§ Excerpt to read
•••••

# keeping students/parents informed about school events



## WaterGal (May 23, 2014)

What do you think are the best ways to do this?  

When we first opened, it was easy to just tell everybody what was going on at the school that month (which wasn't much anyway, usually just a belt test). Most of our early students were whole families, and of the ones that weren't, I was on a first-name basis with every parent, and if I didn't see them at the school I'd call them and let them know.

But now that we're getting bigger, we have more going on (seminars, parent's night out, demonstrations, etc), more people to let know about them, and more uninvolved families.  Also, more families where the parents don't speak English very well.  So getting the word out is getting to be more of a challenge.  Even with Facebook and a notice board at the school, people are missing things just because they don't know about them.

What do you think?  Send home flyers with the kids?  Mail things home?  Send out e-mails?

•••••

§ Data listing
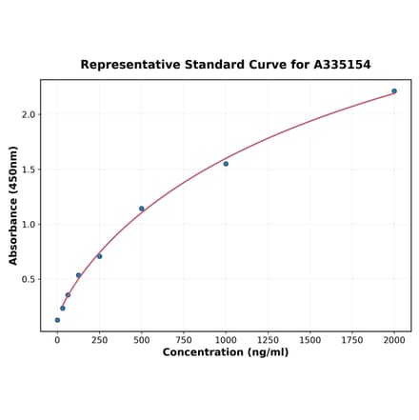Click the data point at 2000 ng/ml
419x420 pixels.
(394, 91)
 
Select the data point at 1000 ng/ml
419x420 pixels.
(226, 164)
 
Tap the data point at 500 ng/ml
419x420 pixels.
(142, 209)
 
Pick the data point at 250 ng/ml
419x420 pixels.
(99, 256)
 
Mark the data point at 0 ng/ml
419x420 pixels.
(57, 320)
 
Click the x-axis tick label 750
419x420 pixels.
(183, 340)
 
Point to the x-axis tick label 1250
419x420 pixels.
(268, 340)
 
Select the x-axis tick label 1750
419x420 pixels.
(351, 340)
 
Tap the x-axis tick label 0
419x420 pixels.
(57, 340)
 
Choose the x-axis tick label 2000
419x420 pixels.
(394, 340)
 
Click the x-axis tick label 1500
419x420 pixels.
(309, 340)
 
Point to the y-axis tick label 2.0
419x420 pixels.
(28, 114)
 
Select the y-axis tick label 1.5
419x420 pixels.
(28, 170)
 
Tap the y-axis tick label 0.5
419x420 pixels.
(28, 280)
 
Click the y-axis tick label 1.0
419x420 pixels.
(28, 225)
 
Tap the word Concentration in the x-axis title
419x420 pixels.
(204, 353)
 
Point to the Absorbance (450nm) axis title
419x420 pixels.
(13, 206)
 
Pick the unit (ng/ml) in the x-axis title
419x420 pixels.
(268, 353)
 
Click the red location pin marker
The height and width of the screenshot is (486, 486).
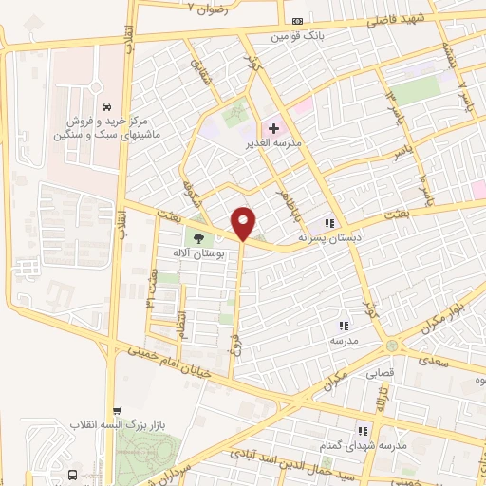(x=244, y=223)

•••••

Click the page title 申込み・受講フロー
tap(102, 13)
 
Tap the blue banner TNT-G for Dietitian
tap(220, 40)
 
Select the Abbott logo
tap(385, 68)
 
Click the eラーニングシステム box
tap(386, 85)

•••••

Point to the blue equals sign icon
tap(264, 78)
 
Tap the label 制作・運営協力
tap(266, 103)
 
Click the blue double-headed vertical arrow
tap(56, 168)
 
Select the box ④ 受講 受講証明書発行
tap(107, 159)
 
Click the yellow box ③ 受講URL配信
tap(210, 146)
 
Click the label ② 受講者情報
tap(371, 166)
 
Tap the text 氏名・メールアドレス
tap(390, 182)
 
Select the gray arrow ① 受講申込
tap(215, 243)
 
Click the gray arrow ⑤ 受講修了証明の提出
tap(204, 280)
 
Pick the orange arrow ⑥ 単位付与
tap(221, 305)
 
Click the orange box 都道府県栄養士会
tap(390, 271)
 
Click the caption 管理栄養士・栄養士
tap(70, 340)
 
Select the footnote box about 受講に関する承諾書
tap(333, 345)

•••••

§ Tasks and exercises
(1) Rewrite the paragraph starting "But now that we're getting bigger" from the forum thread on keeping families informed about school events as a short bulleted list. Keep its main facts.
(2) Write the next part of the forum thread on keeping families informed about school events, picking up after its final line.

§ Results of the tasks
(1)
- The school is growing and holds more events, such as seminars, parent's night out, and demonstrations.
- More people need to hear about these events, and more families are uninvolved.
- More families have parents who don't speak English very well.
- Because of this, getting the word out is harder.
- People miss events because they don't know about them, even with Facebook and a notice board at the school.

(2)
----------



## Gnarlie (May 23, 2014)

Advertise your events via representative photographs, ideally from the previous time if the event is regular. Dates, prices and deadlines in large font on the photo.

Accompanying text in plain English, using the minimum number of words possible.

If you want a response send out pictorial invitations and pass round a signup list after every class including a deposit payment. 

There are about 16 different languages spoken at the school where I teach and train, and this method works. We are lucky that our native language is a world language. We encourage students to share event information with each other. 

Gnarlie


----------



## drop bear (May 23, 2014)

Facebook.

Free easy and designed for just that.

Which you do.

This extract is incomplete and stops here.